Testing Alternative Sales Tactics – Many companies seem to have starts and stops when it comes to outbounding and how different “tests” are set up in this capacity. One of the ones I consistently see fail is trying to have reps both inbound and outbound at the same time. Use this extra gift of time and bandwidth to allow the room to carve out a rep to conduct a solo outbounding effort for a couple months to gain true efficacy of the channel.
List Reactivations – The new lead score model that has been developed doesn’t only have to work for net new leads moving forward. Once you run the regression, upload the score to all leads in the database. This will identify the top potential candidates sitting around that may not have been identified previously. Making more out of the dollars that have already been invested will always make your CFO happy!
Change the Questions you Ask (or the way you ask them) – if you have identified a couple of fields in the regression that stand out, try to adjust lead forms and questions to extract deeper segmentation to a particular question. For example, if you were previously asking a “Yes” or “No” question, what can be done to split that up further to dissect the intent of the customer and drive more meaningful segmentation for a sales team to act upon? If there aren’t any standout questions in your flow where distinct positive or negative behaviors are occurring, I’d encourage revisiting capture forms at a macro level.

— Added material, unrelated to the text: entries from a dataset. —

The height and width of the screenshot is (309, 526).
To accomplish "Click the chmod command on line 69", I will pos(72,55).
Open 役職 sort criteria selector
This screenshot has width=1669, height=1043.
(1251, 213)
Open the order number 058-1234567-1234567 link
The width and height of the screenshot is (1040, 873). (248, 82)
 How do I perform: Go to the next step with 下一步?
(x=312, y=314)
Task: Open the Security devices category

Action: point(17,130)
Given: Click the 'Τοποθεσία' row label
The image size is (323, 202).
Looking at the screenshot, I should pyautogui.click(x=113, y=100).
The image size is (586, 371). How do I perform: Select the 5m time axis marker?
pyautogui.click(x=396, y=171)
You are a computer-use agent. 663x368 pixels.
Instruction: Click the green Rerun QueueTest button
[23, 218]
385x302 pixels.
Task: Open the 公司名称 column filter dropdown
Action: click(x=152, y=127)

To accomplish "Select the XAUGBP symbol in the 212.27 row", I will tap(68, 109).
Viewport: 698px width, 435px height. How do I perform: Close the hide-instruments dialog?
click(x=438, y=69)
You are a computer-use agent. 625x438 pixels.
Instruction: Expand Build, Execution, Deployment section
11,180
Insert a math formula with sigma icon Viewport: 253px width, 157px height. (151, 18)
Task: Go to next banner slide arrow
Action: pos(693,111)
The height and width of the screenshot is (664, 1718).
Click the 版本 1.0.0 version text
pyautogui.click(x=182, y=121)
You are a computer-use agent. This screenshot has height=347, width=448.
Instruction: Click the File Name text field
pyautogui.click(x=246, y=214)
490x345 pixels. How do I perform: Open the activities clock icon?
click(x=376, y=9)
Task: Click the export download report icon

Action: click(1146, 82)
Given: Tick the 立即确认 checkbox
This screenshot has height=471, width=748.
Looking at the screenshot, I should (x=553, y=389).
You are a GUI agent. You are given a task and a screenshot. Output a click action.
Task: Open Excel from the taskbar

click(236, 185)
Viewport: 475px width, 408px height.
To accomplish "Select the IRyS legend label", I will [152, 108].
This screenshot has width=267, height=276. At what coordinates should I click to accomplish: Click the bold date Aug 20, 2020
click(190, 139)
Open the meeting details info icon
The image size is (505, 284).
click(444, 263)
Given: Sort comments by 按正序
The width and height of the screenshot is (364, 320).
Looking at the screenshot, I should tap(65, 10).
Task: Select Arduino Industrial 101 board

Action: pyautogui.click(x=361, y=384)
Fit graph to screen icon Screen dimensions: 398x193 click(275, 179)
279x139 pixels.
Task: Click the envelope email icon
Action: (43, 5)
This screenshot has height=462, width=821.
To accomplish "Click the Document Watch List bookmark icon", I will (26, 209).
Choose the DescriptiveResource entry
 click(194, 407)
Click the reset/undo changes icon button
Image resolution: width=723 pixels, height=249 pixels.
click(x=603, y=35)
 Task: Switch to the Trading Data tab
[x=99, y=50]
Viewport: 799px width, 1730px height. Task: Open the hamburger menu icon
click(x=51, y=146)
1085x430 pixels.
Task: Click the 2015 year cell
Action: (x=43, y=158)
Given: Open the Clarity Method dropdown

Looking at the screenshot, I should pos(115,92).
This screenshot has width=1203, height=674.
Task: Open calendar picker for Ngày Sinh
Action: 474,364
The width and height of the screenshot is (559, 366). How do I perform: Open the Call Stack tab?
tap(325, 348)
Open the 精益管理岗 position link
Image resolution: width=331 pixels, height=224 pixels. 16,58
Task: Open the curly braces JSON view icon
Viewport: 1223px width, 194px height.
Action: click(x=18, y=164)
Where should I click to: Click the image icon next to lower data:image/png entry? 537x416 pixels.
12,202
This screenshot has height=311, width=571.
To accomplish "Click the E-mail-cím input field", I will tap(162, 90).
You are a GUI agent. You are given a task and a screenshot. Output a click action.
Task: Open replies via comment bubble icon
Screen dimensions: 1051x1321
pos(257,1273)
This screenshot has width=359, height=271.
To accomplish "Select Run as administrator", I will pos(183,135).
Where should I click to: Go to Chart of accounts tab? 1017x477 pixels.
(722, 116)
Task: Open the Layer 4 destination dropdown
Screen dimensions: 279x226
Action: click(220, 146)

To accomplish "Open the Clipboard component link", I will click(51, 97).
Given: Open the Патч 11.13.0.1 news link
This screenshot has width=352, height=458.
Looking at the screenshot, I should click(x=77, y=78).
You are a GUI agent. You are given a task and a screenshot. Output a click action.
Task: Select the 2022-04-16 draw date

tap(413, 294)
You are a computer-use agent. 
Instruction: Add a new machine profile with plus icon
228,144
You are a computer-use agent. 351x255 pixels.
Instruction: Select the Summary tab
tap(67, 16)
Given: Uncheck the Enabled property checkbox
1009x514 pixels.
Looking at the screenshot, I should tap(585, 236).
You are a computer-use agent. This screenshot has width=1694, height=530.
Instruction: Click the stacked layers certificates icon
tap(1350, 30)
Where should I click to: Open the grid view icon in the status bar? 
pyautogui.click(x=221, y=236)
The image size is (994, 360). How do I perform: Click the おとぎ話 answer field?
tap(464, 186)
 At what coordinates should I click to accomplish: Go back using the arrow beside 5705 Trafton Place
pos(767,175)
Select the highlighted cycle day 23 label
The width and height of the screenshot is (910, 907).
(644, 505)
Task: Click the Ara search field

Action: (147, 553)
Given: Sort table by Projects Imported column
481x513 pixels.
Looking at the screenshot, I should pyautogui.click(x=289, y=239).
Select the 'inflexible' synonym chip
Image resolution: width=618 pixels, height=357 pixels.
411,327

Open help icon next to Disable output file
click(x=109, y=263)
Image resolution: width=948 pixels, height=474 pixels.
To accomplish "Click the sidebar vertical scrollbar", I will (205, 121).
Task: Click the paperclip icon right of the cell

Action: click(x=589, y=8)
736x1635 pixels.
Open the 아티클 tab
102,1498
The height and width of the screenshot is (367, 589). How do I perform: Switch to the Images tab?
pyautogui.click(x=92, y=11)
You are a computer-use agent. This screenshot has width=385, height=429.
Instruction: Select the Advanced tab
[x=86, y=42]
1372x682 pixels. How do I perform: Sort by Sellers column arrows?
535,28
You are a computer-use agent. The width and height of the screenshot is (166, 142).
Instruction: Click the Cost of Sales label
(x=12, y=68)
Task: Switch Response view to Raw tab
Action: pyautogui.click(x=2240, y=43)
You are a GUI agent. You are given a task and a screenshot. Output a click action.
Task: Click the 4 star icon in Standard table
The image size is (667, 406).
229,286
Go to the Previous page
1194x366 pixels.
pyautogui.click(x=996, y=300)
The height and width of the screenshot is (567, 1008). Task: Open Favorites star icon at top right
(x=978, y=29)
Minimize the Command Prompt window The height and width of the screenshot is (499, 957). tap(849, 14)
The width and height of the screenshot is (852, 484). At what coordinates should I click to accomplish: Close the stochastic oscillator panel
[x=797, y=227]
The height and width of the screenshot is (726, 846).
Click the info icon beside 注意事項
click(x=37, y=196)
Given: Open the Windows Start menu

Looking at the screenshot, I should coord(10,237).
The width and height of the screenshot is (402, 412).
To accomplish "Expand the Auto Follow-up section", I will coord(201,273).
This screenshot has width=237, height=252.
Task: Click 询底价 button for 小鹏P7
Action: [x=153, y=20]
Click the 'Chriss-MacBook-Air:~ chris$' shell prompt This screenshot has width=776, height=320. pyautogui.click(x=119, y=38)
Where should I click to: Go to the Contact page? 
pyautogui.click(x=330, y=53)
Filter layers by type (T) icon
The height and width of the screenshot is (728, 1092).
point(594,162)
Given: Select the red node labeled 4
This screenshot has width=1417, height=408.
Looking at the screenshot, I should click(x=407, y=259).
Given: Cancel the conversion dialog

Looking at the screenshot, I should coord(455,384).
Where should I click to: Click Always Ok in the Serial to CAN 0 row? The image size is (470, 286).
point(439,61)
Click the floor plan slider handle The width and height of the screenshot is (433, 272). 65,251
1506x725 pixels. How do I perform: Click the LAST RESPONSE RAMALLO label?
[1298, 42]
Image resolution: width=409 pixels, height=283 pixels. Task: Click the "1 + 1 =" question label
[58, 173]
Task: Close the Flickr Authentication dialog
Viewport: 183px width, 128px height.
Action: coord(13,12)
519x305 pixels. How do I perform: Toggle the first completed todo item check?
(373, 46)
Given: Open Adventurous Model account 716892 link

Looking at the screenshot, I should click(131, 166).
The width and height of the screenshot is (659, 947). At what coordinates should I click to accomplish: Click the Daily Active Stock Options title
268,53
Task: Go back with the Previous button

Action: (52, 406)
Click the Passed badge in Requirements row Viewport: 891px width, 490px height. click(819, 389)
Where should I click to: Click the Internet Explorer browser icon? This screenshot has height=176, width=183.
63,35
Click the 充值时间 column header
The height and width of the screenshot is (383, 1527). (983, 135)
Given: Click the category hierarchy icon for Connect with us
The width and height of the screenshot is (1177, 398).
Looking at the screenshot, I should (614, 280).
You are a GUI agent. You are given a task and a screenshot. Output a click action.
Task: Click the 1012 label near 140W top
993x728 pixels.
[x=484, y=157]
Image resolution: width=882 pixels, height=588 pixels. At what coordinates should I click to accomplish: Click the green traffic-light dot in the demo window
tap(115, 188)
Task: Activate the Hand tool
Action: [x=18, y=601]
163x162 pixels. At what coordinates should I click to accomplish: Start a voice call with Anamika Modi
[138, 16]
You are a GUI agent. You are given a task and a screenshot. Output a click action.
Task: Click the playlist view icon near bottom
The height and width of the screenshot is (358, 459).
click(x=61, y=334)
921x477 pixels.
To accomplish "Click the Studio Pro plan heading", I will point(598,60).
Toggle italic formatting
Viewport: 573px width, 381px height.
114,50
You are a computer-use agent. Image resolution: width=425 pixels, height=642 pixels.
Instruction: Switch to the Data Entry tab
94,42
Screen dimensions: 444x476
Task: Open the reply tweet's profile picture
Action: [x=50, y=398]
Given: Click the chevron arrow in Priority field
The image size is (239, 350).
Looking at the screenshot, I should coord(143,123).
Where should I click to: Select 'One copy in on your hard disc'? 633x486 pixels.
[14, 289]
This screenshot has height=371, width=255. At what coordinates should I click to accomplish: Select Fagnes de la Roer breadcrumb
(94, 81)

Remember, the more leads that are filtered out, the higher the quality of the scores that remain. While it’s tempting to regress to old habits to “let more leads in”, remember that they aren’t worth it! It takes a disciplined approach to make this work without reverting back to old habits.
At the end of the day, in any B2B and startup optimization, the true battle is with time. As humans, we’re limited to a finite number of actions in any given day. Figuring out how to address this problem and make customer facing teams super humans is the true challenge.